The video work does not disclose the world behind the door for the viewer, but is leaving this open for any imaginative perspectives.
Women in War
DV PAL/NTSC 2010
Duration: 00:03:05:00
Sound and Video: Evelin Stermitz
This video work came into being during a research on the tag ‘women’ on YouTube, and through this finding stereotyped videos with women’s images entitled like ‘Most Beautiful Women’, ‘Famous Sexy Women’, and so forth. By re-editing the found videos and underlaying the material with sounds from reports on women in war and violence against women, the final video became a strange subversion of women’s media images and the woman as a commodified object becomes obvious. The video is split between women’s images in media and the sound of the real, to break with a world of male illusions and to enter the field of male transgression. ‘Women in War’ is a metaphor for women’s images in the media war and real war.
Silence
experimental performative video
DV PAL/NTSC 2009
Duration (loop): 00:01:00:00
Sound by Elise Kermani, Ear Music, 2001
Performance and Video: Evelin Stermitz
Textual structures on body fragments as inscriptions on the female body of metaphorical injuries by rape violence are merging into an image of speechless suppression by male supremacy. Rape remains as a silent terror and global transgression, as a silent field of unspoken reality, because the afflicted women are broken.

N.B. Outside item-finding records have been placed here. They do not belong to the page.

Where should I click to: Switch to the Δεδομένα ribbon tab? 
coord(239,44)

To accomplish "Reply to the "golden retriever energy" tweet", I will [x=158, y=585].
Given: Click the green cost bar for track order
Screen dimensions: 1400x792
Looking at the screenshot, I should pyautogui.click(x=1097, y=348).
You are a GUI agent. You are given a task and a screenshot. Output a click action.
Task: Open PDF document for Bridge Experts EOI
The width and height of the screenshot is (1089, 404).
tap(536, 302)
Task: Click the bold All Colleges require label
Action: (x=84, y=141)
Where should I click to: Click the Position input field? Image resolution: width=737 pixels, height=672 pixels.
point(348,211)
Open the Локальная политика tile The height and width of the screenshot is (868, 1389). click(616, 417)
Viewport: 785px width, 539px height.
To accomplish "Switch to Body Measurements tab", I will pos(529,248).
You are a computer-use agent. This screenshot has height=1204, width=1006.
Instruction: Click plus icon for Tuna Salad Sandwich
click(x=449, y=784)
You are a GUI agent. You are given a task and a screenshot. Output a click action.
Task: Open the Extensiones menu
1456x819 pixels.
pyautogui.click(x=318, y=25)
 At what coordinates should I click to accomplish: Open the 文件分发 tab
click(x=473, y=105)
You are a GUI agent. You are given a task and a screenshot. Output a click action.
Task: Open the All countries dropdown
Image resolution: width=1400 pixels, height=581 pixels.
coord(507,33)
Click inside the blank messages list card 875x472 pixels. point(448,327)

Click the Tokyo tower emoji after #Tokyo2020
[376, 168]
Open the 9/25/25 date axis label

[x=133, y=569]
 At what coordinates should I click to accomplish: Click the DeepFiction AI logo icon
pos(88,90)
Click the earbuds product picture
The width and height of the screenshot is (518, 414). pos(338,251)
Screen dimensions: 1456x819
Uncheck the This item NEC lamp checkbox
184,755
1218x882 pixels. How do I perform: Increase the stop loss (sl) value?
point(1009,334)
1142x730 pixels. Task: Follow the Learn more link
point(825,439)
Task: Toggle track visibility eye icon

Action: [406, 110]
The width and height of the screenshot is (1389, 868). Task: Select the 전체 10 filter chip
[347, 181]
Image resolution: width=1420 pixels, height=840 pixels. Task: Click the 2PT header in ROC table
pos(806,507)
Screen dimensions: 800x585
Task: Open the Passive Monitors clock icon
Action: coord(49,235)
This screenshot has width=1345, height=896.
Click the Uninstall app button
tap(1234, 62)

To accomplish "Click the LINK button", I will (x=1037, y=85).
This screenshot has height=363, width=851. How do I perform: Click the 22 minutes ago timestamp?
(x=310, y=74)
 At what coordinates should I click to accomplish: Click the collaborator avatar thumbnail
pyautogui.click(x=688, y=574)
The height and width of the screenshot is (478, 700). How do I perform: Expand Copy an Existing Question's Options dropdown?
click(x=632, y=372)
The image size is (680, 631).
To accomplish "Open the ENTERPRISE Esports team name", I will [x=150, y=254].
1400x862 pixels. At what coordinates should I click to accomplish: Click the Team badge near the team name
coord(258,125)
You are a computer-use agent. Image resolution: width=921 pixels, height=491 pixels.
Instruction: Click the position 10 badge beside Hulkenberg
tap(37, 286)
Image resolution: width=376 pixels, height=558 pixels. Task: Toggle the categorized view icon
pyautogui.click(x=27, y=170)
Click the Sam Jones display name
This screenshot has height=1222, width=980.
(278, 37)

This video work is created for FemLink The International Video Collages, on the collage theme of ‘Aggression’.
Table Talk
Video performance
DV PAL/NTSC 2008
Duration (loop): 00:02:34:23
Sound: Borut Savski, Random Activities, Activity 7, 2000/2001
Performance and Video: Evelin Stermitz
Special credits: Nina Sobell for access to her renovated kitchen
In an exaggerated gender specific communication role, a woman is constantly giving positive encouragement toward an unseen male discussion partner, without having an own opinion, or something else to say than to support the male counterpart.
In this performative video work, a gendered communication role model is directed to an imaginary male opponent and describes how the usage of language can be defined as a relation and structure of power between the two social sexes.
Hitchcock Dishing
DV PAL/NTSC 2008
Duration: 00:01:17:05
Sound and Video: Evelin Stermitz
A short video about the danger of daily dishing as a sublime metaphor for the unpaid daily work of women with its loss of time and energy for other more meaningful, useful and creative activities.
“Hitchcock Dishing” is also articulating concealed domestic violence.
Blue House
Dance Improvisation Performance
DV PAL/NTSC 16:9 2009
Duration: 00:25:18:00
Performer: Klaudia Ahrer, Tina Gressl, Judith Meister.
All music composed, performed and recorded by Elise Kermani, Copyright 2008, Licensed by BMI
Video: Evelin Stermitz
Three women are performing in a blue coloured house. The scenario of persona and interior all in blue seems like a Bluebeard’s tale, but transformed into women acting in a gendered private space.